Why the dickens have they booked the Wyatt/Reigns blowoff for five weeks time? That’s an impossibly long time to have to wait for something that isn’t even that interesting anyway, and it reinforces Reigns being stuck in this sort of purgatory where nothing he does will have consequences. Wouldn’t it be refreshing if one of these times where a guy’s opportunity is scuppered by inexplicable feud-starting distraction, the dude just said “hey, man, whatever. I’ve got bigger fish to fry. I don’t even want a match with you”? Imagine how impotently annoyed that’d make Bray. For that matter, why is Bray happy to leave the confrontation until Battleground? Does famed bayou-dwelling spooky-man Bray Wyatt care about things like PPV paydays?

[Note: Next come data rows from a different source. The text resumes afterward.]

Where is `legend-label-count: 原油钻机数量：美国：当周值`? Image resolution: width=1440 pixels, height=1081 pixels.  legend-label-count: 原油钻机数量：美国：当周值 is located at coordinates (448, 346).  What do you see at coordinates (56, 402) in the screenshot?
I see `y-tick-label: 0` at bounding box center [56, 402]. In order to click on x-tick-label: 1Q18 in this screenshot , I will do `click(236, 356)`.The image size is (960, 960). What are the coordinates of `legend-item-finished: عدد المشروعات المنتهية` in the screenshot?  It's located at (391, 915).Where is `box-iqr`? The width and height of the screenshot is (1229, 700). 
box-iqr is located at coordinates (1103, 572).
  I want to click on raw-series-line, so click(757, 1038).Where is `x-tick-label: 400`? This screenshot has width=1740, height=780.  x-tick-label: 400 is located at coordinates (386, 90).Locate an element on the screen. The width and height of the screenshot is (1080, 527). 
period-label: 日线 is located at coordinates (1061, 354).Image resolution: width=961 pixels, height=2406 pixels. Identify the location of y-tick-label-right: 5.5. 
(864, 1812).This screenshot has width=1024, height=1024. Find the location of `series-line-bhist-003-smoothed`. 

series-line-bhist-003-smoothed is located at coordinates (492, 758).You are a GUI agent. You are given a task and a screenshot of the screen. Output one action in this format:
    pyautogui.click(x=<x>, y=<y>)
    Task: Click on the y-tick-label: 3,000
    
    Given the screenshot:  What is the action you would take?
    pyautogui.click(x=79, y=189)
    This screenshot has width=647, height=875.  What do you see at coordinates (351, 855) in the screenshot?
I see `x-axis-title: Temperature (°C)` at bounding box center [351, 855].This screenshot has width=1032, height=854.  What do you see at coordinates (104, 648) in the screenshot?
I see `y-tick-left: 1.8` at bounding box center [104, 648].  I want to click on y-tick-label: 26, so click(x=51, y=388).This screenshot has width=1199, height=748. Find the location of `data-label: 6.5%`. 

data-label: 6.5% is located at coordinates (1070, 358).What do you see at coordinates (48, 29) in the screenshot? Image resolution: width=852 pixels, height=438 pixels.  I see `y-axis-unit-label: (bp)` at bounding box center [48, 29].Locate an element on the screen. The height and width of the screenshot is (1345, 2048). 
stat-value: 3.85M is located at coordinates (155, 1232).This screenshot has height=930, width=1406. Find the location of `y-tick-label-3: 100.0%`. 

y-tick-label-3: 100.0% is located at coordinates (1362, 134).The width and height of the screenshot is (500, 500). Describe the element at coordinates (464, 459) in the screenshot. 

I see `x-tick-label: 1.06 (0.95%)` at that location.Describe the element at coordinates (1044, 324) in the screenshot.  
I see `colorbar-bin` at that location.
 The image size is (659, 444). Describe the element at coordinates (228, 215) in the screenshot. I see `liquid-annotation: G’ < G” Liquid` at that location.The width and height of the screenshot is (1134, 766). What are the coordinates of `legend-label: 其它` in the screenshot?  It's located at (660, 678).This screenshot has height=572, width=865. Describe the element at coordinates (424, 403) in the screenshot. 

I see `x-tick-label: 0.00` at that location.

The thing that’s unconvincing to me about this beef is that Roman has already looked Bray Wyatt in the eye before and shown no fear. You can almost believe that Dean Ambrose’s fragile mental state after the Shield break up could make him susceptible to being easily spooked by tricks and mind games, but Roman’s a stalwart attack dog, a sassy badass who responds to fear with merely a raised eyebrow and a cocked fist.

A final note:  it irks me that they’ve implied that the theme of the Bray/Roman feud is fatherhood, while steadfastly ignoring the obvious Fathers Day feud: Kevin Owens vs. Titus O Neil for the everythingfordads.com Celebrity MegaDad title.

Let’s round off with some SmackDown stats!

Tonight’s episode:

  • Clean Wins: 2
  • Distraction/Interference Finishes: 3
  • DQ Finishes: 1
  • Shortest Match: Ziggler vs Dallas at 1 min 21 sec, but a close second is the opener Sheamus and Kane vs Dean Ambrose at 1 min 26 sec.
  • Longest Match: Dean Ambrose and Roman Reigns vs Sheamus and Kane: 9 min 20 sec

Final Thoughts: If I had to assign a complimentary adjective to this week’s SmackDown, it would be “watchable”. This episode is light on wrestling and heavy on rambling promos, general exposition and filler. The only can’t-miss is the Owens/Cesaro match, but you already knew that.